- **What is being asked**: Write out the records that appear below, verbatim and complete, but without pictures.

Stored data
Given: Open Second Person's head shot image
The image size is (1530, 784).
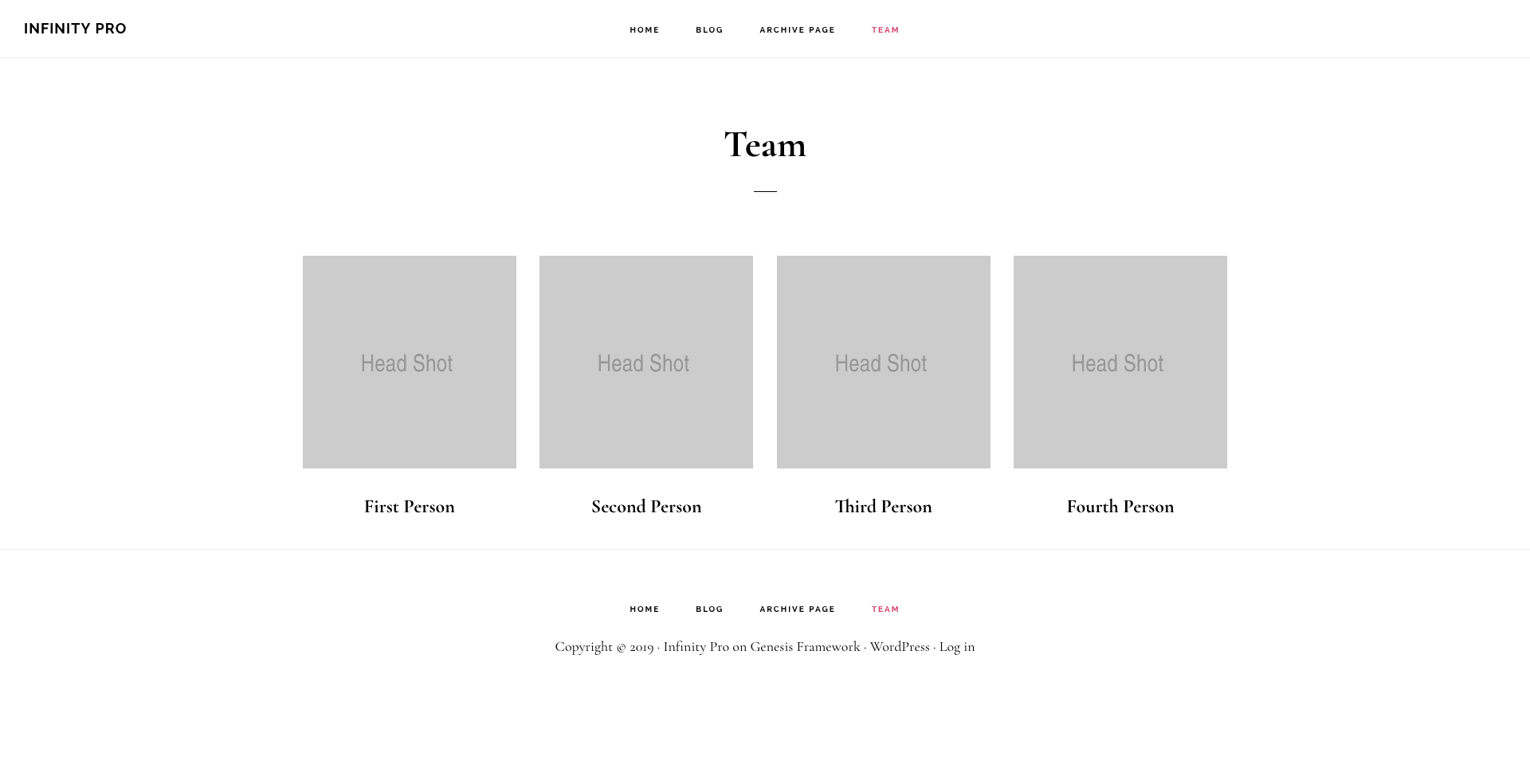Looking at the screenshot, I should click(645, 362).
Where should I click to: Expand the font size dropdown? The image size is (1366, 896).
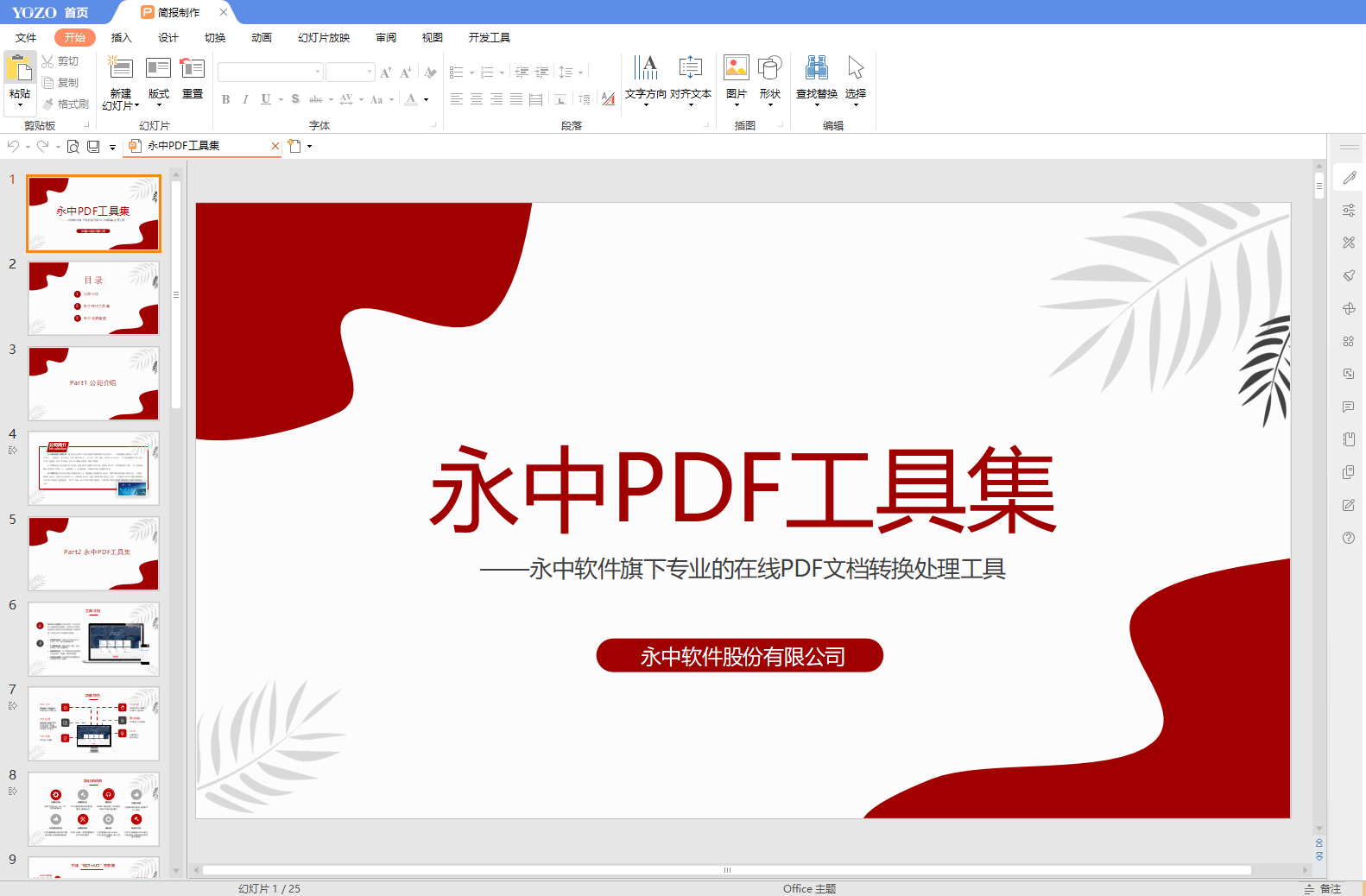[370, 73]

- **Answer to the problem**:
Given: Open Second Person's head shot image
The image size is (1530, 784).
Looking at the screenshot, I should click(645, 362).
Where should I click to: Expand the font size dropdown? The image size is (1366, 896).
[370, 73]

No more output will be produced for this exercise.